▶ EXERCISE DIRECTIONS:
Rewrite the lines that run from the one containing "has height=606, width=882." through the one containing "Looking at the image, I should click on (612, 536).", changing "synoptic waves" to "storm tracks" and leaving everything else as it is. Return only those lines.
Top of ENTRIES SUPPLIED
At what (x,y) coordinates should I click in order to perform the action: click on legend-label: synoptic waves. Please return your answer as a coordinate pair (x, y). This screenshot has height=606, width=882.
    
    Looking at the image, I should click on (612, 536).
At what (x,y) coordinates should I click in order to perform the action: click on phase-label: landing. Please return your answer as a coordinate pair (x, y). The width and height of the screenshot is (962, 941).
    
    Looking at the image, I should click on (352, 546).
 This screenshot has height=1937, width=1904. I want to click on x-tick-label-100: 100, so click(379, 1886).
Bottom of ENTRIES SUPPLIED
Top of ENTRIES SUPPLIED
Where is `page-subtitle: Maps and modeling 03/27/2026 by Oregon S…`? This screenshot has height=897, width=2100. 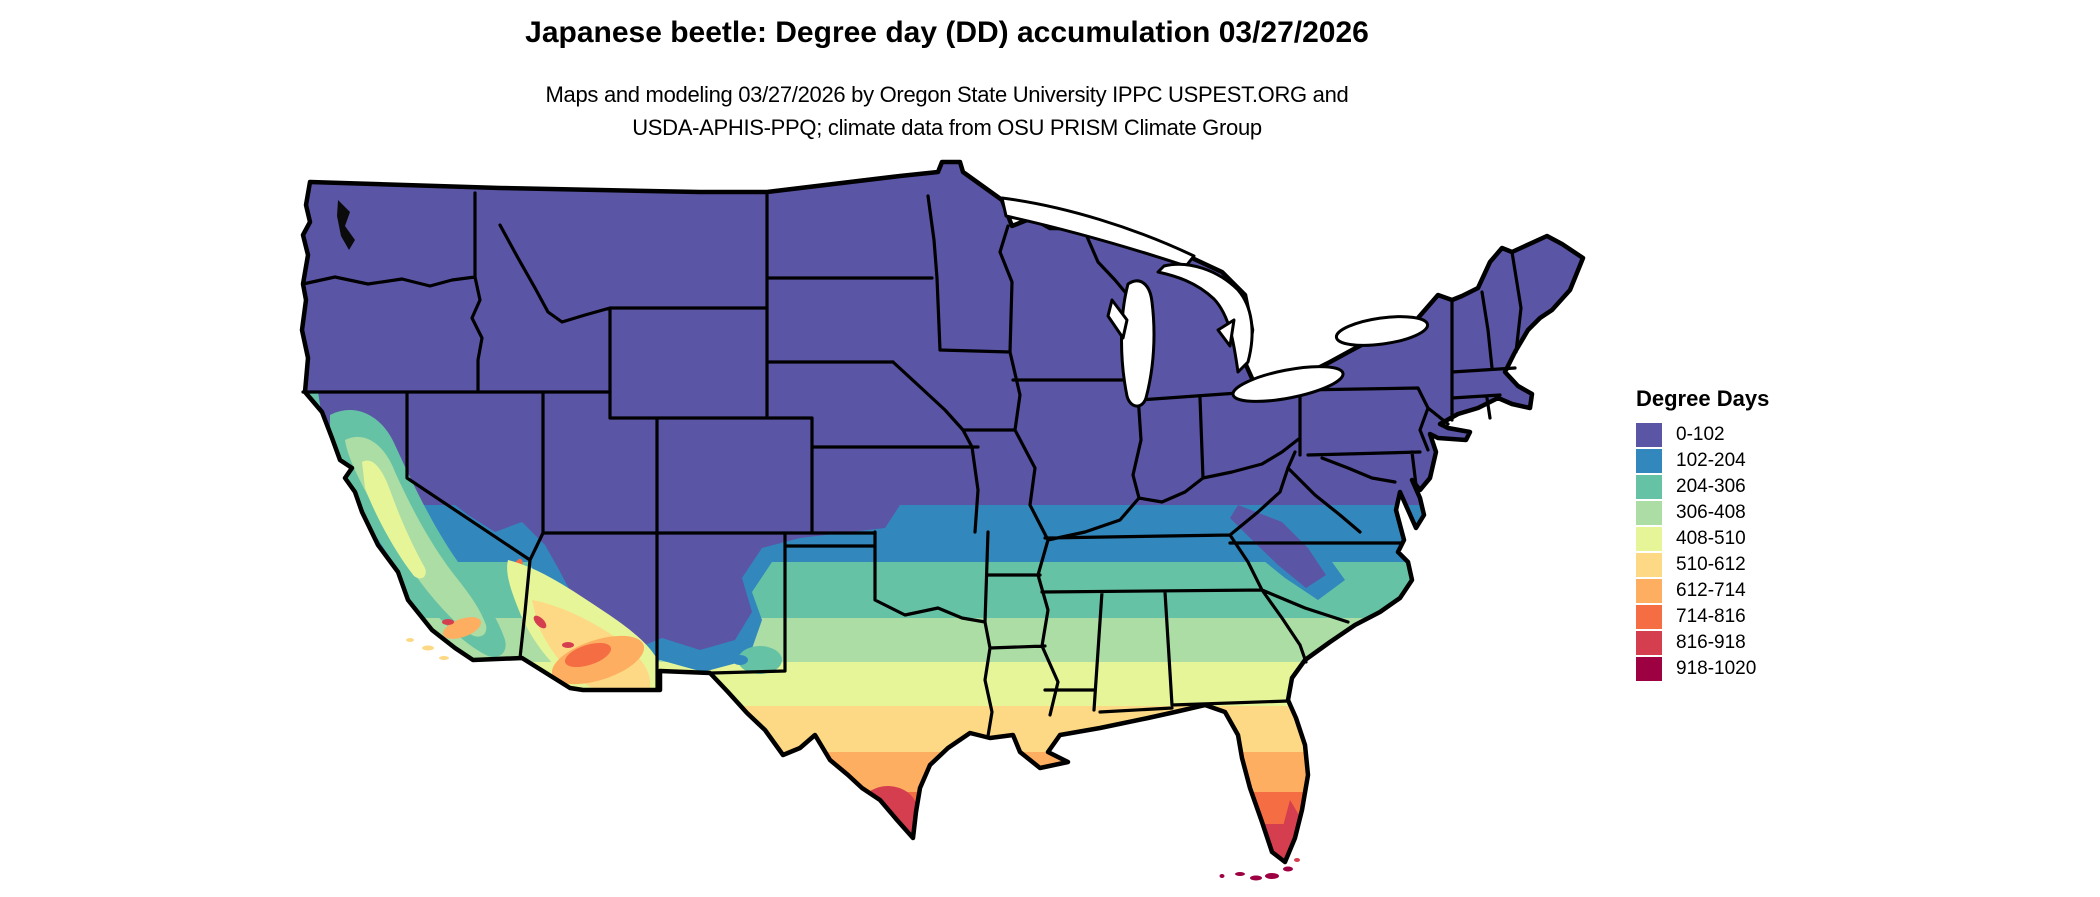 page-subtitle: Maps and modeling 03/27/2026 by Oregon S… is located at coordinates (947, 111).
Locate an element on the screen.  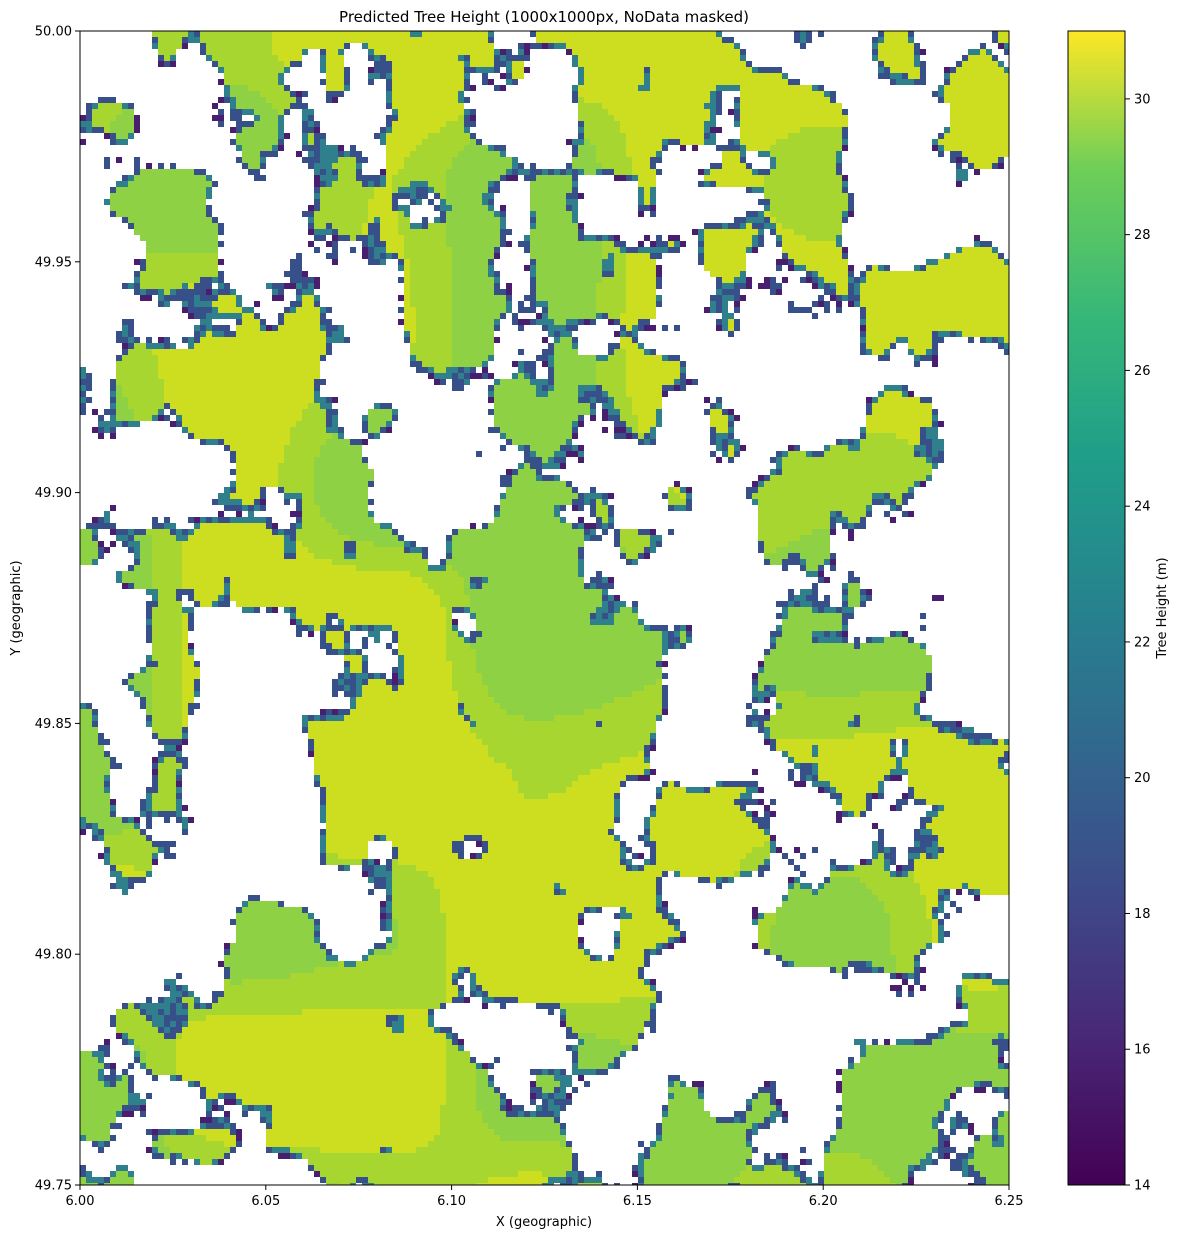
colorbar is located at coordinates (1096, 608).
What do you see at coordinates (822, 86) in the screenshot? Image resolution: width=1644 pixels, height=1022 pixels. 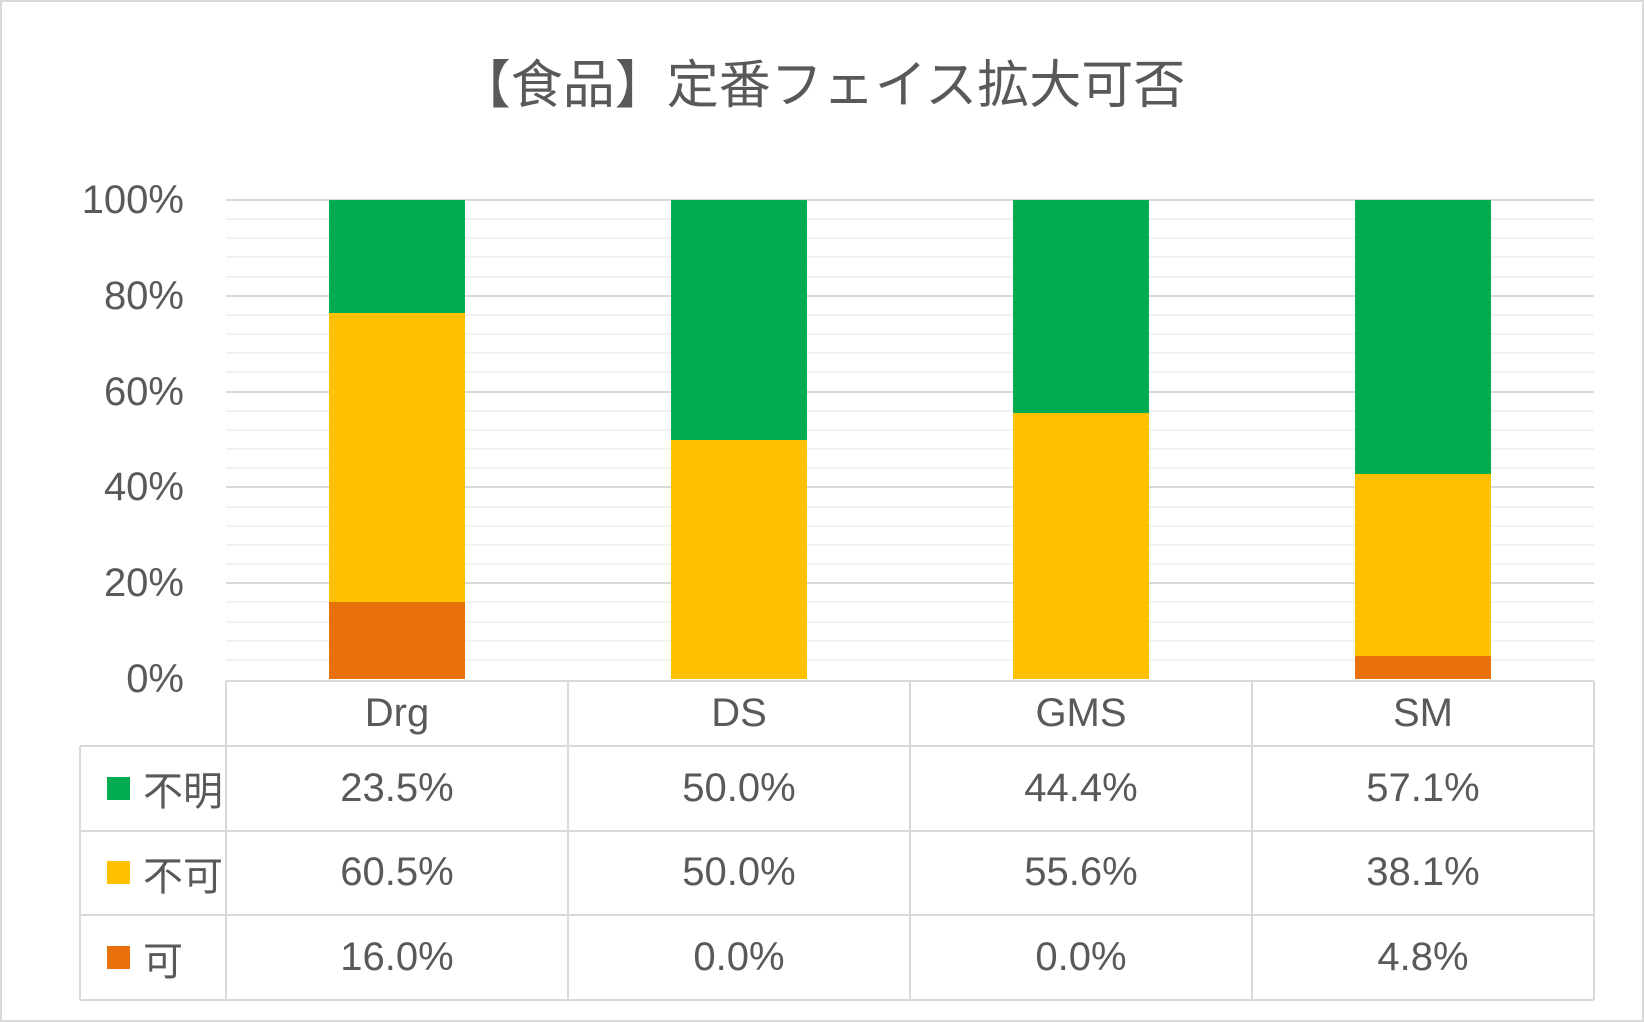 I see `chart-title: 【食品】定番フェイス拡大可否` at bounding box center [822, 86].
Bottom of ENTRIES SUPPLIED
▶ WORKED SOLUTION:
At what (x,y) coordinates should I click in order to perform the action: click on legend-label: storm tracks. Please return your answer as a coordinate pair (x, y). This screenshot has height=606, width=882.
    
    Looking at the image, I should click on (612, 536).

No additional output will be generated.